**AIM OF THE TASK**. Look through the listing below for the string "next". Show each line where it occurs.

**DATA FOR THE TASK**.
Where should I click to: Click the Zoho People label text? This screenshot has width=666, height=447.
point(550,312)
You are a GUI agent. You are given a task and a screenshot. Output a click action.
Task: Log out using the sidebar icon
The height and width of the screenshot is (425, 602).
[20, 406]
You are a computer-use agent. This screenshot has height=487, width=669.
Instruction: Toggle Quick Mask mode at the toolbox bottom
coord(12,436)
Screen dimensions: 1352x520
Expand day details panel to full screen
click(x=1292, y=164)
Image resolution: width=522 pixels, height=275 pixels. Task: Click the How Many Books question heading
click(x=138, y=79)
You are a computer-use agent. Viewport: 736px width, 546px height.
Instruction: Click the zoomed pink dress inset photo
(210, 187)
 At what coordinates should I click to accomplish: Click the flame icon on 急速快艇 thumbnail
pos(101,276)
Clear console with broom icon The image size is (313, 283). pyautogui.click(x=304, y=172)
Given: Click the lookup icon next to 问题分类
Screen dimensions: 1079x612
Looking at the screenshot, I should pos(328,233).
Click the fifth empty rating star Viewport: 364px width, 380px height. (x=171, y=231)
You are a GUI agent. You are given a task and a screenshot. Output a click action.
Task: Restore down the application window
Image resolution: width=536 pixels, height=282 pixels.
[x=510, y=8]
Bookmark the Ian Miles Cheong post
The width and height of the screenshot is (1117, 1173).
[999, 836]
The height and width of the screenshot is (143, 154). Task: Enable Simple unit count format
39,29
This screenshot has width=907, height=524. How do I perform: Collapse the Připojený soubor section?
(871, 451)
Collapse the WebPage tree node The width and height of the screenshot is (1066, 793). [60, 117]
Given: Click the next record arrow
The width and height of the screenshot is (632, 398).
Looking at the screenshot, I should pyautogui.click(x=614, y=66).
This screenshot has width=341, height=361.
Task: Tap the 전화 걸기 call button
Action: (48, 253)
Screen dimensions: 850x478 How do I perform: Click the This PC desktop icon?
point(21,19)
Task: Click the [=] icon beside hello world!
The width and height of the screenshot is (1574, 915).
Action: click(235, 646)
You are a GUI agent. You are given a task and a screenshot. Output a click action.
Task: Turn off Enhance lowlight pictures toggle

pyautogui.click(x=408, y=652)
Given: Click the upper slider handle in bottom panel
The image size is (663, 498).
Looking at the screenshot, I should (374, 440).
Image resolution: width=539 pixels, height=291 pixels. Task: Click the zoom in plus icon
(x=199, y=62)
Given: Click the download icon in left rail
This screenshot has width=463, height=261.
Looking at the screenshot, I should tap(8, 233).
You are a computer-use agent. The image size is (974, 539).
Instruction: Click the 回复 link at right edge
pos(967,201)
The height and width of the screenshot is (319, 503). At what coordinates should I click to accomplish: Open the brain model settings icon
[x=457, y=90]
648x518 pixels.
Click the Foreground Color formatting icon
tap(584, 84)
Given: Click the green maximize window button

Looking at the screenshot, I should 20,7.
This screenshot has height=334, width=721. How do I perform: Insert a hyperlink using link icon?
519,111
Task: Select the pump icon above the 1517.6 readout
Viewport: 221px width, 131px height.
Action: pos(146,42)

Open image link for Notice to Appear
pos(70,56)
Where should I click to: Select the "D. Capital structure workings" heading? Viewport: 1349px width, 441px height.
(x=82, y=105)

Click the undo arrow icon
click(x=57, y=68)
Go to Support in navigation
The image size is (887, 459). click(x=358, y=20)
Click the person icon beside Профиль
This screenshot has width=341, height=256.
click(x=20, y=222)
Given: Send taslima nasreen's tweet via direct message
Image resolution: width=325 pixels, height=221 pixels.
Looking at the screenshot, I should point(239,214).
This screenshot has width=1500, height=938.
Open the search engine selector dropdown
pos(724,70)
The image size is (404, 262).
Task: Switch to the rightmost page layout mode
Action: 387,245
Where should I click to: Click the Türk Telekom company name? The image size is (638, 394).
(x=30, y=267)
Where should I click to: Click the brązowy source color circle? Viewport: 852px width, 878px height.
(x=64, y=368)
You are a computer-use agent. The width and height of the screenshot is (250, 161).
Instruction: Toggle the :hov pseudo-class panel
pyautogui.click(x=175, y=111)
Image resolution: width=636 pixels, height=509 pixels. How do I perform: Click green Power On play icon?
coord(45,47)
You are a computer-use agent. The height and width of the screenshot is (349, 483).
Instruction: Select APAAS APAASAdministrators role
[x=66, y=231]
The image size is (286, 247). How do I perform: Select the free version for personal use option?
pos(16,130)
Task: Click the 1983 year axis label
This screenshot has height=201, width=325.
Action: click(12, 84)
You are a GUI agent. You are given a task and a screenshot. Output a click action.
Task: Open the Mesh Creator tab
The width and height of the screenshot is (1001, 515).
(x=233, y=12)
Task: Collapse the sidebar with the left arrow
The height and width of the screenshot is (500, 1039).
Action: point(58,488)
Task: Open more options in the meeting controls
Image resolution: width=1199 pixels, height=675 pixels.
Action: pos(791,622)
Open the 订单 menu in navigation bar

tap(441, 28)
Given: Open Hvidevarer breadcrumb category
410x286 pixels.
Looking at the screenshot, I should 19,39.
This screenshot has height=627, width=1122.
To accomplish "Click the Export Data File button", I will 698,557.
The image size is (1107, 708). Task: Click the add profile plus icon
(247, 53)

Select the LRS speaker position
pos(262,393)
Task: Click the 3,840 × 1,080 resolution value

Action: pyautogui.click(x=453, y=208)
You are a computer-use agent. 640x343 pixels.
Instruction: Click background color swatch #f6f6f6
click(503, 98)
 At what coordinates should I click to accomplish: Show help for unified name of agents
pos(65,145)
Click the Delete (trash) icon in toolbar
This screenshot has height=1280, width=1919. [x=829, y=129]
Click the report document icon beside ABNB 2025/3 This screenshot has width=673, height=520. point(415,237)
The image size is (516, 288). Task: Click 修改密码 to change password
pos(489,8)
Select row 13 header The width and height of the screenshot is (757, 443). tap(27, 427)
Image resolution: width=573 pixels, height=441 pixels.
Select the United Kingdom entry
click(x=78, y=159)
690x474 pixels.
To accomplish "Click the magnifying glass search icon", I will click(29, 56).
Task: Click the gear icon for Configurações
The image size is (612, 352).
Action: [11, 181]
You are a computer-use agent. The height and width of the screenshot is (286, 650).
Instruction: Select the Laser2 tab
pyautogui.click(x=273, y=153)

**ANSWER BOX**.
Given: Click the lookup icon next to 问题分类
Given: Click the next record arrow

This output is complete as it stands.